Until such time as rate increases are forthcoming or revenue increases, many companies will remain barely investment grade. And debt imputations will cut into available risk capital. As dry casks continue to accumulate on plant sites, nuclear companies face continued exposure to SNF-related risk, effectively into perpetuity. Will circumstances change in the future, limiting their ability to add casks needed to store used fuel and thereby continue operating? Will additional challenges to liquidity arise as a result?
Some rating agencies think so. Moody’s and Standard & Poor’s routinely comment on the continued failure to resolve the SNF issue. As one recent S&P report observes, “Effective nuclear waste disposal and storage are crucial aspects in solidifying nuclear plants as viable resource alternatives on a large scale.” For those companies contemplating nuclear investments, S&P promised to closely monitor developments “to determine if, and when ratings should change to reflect the challenges ahead.”
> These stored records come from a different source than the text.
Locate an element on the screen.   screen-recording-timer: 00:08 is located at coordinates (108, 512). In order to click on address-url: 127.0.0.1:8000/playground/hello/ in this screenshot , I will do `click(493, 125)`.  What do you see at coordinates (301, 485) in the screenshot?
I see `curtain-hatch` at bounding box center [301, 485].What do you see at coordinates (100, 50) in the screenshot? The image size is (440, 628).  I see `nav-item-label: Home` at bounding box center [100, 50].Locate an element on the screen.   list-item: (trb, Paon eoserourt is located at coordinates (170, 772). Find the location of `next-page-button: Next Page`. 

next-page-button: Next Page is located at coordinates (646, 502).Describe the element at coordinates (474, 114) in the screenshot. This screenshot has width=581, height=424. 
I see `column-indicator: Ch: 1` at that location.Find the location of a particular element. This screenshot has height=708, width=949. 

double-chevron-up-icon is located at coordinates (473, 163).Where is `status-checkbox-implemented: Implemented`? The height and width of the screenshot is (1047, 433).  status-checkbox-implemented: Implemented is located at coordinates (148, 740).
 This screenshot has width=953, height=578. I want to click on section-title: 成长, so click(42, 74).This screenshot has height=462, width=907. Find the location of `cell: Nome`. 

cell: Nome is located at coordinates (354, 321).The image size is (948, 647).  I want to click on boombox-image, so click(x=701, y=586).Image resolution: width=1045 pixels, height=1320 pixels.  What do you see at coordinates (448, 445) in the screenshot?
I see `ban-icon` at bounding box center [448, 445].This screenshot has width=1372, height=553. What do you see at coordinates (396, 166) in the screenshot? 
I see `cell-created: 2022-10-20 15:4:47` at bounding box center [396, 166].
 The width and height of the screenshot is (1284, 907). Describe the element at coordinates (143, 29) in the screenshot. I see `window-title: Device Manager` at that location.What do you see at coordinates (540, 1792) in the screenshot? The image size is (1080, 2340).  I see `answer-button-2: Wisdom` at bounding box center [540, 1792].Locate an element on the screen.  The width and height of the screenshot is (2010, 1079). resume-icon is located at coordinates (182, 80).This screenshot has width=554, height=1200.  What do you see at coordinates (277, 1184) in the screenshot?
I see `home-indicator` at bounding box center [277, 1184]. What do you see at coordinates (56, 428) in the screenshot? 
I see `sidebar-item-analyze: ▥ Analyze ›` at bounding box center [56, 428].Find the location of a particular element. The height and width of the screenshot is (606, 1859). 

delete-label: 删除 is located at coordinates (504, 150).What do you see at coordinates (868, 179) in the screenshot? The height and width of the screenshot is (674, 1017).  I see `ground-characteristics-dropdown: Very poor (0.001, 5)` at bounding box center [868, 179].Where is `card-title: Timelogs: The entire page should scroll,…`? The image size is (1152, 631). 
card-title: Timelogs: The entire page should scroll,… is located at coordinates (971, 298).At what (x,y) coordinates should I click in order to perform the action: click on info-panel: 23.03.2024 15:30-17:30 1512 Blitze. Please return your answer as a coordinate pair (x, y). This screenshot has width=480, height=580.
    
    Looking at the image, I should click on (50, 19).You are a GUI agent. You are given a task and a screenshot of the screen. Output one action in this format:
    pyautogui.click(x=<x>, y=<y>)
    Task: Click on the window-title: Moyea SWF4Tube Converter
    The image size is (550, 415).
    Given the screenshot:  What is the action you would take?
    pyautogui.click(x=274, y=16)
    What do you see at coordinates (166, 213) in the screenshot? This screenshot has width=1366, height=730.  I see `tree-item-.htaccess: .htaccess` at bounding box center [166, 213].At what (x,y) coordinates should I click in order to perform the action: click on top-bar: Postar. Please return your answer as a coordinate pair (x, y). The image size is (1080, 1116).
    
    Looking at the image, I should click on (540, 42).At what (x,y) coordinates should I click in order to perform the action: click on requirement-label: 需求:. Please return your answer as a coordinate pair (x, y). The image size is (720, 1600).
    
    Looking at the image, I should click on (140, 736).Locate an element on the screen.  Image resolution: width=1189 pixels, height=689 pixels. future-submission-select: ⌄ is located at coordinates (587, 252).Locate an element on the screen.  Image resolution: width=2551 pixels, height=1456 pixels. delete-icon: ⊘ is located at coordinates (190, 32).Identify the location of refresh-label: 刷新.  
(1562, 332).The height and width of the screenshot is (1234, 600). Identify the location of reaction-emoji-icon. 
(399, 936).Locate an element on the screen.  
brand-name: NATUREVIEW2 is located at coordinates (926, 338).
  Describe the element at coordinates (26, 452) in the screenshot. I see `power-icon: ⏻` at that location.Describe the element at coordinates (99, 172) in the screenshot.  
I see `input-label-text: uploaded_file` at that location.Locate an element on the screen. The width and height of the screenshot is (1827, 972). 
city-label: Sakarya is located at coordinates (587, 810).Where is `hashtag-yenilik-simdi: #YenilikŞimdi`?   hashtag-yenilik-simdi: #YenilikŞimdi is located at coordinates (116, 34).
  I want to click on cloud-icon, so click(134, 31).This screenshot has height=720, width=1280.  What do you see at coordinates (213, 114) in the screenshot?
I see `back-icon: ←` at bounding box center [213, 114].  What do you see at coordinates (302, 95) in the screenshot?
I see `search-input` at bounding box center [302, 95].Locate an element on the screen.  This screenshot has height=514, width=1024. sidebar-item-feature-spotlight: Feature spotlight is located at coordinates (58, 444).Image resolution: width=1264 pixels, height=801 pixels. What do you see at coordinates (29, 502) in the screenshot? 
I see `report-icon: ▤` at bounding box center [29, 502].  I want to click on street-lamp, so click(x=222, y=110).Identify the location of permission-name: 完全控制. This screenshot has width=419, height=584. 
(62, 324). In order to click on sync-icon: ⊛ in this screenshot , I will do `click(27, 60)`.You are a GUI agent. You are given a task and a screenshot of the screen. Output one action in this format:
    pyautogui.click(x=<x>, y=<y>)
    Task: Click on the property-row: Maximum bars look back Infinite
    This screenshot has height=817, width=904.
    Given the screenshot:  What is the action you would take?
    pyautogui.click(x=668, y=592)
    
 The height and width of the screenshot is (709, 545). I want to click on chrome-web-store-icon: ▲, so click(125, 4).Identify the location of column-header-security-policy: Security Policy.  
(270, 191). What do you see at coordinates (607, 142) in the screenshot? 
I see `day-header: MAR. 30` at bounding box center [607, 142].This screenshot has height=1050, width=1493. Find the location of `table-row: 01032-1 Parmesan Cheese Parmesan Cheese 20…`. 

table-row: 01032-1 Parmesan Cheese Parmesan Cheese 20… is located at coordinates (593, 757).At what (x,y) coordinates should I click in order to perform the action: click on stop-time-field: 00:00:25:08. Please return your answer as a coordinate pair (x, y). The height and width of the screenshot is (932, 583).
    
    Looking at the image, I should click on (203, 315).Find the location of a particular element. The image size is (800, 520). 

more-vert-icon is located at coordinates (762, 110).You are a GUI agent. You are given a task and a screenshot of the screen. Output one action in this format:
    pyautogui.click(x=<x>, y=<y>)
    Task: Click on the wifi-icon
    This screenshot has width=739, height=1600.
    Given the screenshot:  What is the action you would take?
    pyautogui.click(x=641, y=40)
With dry cask storage capacity capable of supporting up to 60 years of operation, those contemplating building the next generation of nuclear plants assume DOE won’t provide custodial and disposal services, perhaps a prudent assumption given the forecasted federal deficits. Until the federal government resolves the SNF management issue, however, the industry will continue facing risks that translate directly into lost shareholder value and higher customer rates. As S&P observes, “It is contradictory for the federal government to provide incentives for new nuclear generation on one hand, [while] not delivering on its commitment to provide long-term storage on the other.”